Grid optimization for maximum power output of large-area organic solar cells
Perovskite and organic semiconductors are suitable for cheap mass-production of large-area solar modules and LEDs. These materials can be processed via solution and can be deposited at low temperatures. This could reduce, for example, the cost of the production of a solar cell and open new opportunities for their usage, such as in indoor IoT applications.
Unfortunately, the good performance of these solar cells and LEDs at the lab-scale decreases substantially for large-area devices.
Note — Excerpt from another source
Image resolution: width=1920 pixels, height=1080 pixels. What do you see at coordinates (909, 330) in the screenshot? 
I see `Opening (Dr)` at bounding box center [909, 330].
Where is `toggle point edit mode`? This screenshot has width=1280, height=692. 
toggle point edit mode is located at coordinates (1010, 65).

The sheet resistance (Rs) of the transparent conductive oxide (TCO) layer is one of the factors contributing to the decrease in performance with the scale-up. The TCO is an optically transparent layer and provides a conformal electrical contact between the photoactive layer (layer emitting or absorbing light) and the electrode. The indium tin oxide (ITO) is a typical TCO material with an Rs on the order of 10 Ω/□, but for large-area production, it must be <1 Ω/□.
The question we want to answer in this blog is: how do you retain the efficiency of a lab-scale optimized solar cell when scaling up to large-area devices?
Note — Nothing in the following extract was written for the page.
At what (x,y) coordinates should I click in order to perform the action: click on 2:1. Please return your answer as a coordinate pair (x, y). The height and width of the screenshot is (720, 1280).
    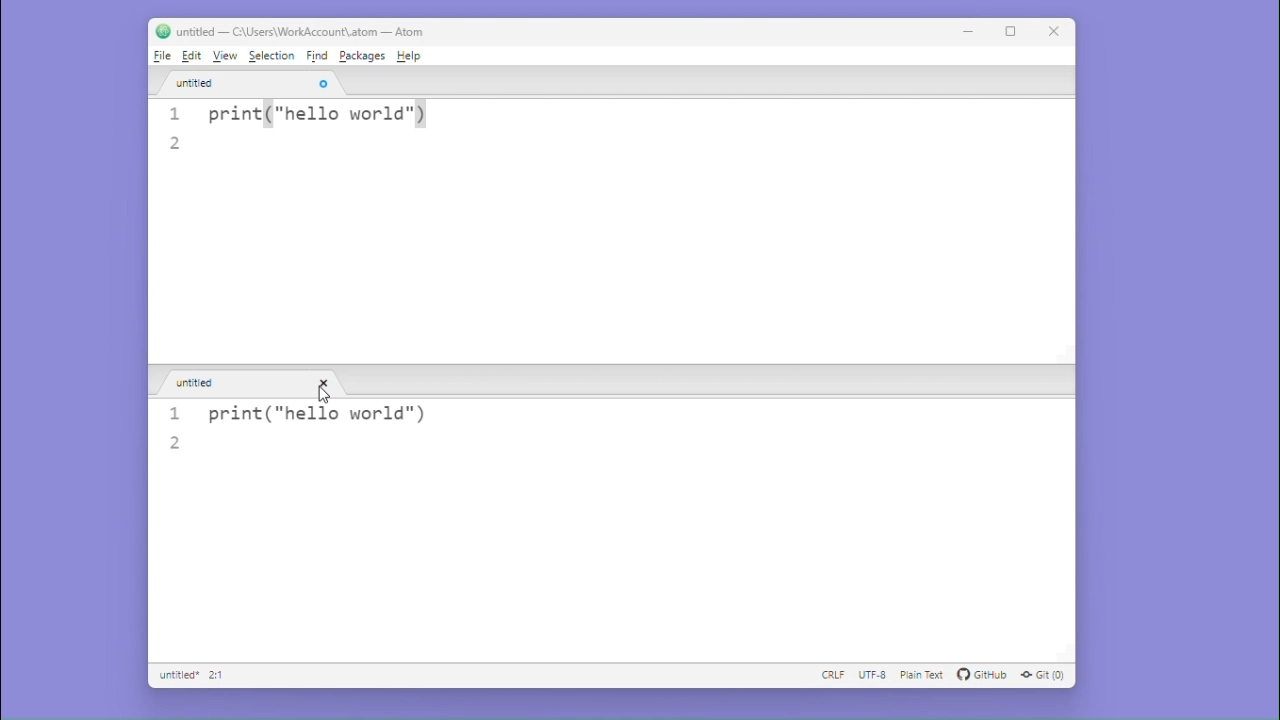
    Looking at the image, I should click on (218, 677).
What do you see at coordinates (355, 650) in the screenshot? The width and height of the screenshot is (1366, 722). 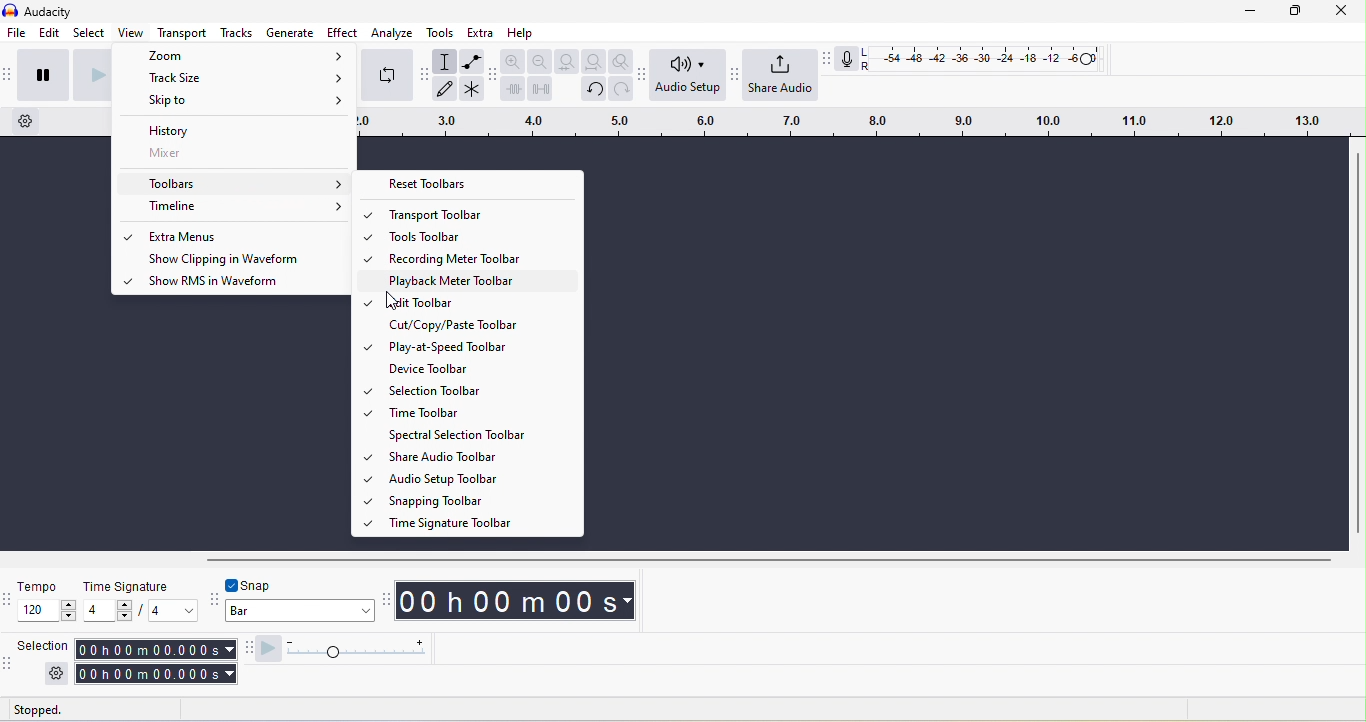 I see `playback speed` at bounding box center [355, 650].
Recent publications from Burwell et al.[Bur20][Bur21] demonstrated how the addition of metallic grids on the TCO helps to preserve the performance of organic LEDs and solar cells by decreasing the total Rs.
The presence of an opaque metallic grid reduces the amount of photoactive area. Therefore, a compromise among shape, thickness, and width of the grid must be found, to guarantee scalability and adequate performance.
In this tutorial, we are showing how to optimize the geometry of a grid deposited on the TCO of a large-area (25 cm2) organic solar cell for maximum power output. We will use the simulation software Laoss, which is a FEM-solver to model large-area OLEDs and solar cells, but also displays and PV modules.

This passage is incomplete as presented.